Not completely and I’ve also discovered that a bad problem in a new integration route can halt routing of messages to other interfaces that have the same source thread.
One indirect approach to reduce the potential impact is by breaking thread grouping into smaller groups.
Lets say instead of one receiving thread going to 16 threads, you could have 2 receiving threads sending to 8 threads each.
8 threads is the most we allow any source thread to send too before we break things up into smaller groups.
I’ve heard rumor a at least one location that goes to the extreme of having one inbound thead and one outbound thread per cloverleaf site.
When I first heard of this it sounded extreme but does have plausible merit when you consider the impact of any single interface on another would be minimal not to mention it would maximize overall throughput of the cloverleaf engine.

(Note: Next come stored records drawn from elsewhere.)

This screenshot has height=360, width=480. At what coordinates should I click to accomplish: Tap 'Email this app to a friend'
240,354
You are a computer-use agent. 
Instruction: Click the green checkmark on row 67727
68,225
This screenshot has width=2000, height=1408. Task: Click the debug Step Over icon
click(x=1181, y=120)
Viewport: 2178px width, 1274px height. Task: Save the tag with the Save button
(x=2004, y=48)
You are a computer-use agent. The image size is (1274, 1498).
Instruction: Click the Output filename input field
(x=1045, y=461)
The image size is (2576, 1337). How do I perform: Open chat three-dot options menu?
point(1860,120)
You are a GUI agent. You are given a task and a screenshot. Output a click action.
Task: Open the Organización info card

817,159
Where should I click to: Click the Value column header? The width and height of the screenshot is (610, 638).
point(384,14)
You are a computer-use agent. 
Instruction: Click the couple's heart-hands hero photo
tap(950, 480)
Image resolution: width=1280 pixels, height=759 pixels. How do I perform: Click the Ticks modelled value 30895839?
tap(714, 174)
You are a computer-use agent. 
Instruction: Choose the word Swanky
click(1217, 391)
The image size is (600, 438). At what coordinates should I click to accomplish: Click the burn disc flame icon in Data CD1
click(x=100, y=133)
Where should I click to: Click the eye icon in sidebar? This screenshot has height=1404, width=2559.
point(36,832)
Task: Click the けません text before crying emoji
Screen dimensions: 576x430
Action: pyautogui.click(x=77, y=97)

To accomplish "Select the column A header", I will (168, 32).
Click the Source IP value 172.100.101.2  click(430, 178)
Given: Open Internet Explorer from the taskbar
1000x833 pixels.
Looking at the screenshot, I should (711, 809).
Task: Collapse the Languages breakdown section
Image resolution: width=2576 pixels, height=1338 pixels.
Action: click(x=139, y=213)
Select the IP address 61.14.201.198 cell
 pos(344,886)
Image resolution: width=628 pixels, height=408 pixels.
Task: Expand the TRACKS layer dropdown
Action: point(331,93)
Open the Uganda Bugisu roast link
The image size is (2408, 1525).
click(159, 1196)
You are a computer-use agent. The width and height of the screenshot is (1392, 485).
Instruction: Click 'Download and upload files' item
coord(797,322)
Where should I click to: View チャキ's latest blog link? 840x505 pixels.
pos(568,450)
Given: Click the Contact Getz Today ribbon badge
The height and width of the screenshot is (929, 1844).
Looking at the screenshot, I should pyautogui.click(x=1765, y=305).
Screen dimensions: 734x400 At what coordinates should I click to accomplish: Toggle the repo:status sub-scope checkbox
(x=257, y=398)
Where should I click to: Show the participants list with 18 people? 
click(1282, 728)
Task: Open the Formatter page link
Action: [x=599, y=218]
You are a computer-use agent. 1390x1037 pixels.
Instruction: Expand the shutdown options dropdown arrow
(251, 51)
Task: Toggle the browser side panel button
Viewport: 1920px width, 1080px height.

Not exactly a great answer to the problem.
Personally I would prefer an error on a single route only impact that particular route and not the others.
Another method in addition to being very careful that has helped us catch such hidden problems is we have a mock down time model when combined with our prodcution versioning method allows us to mock golive and play message through our production interfaces we plan to golive with as if they were live without impacting the currently running live prodcution interfaces they will be replacing.
Russ Ross
RussRoss318@gmail.com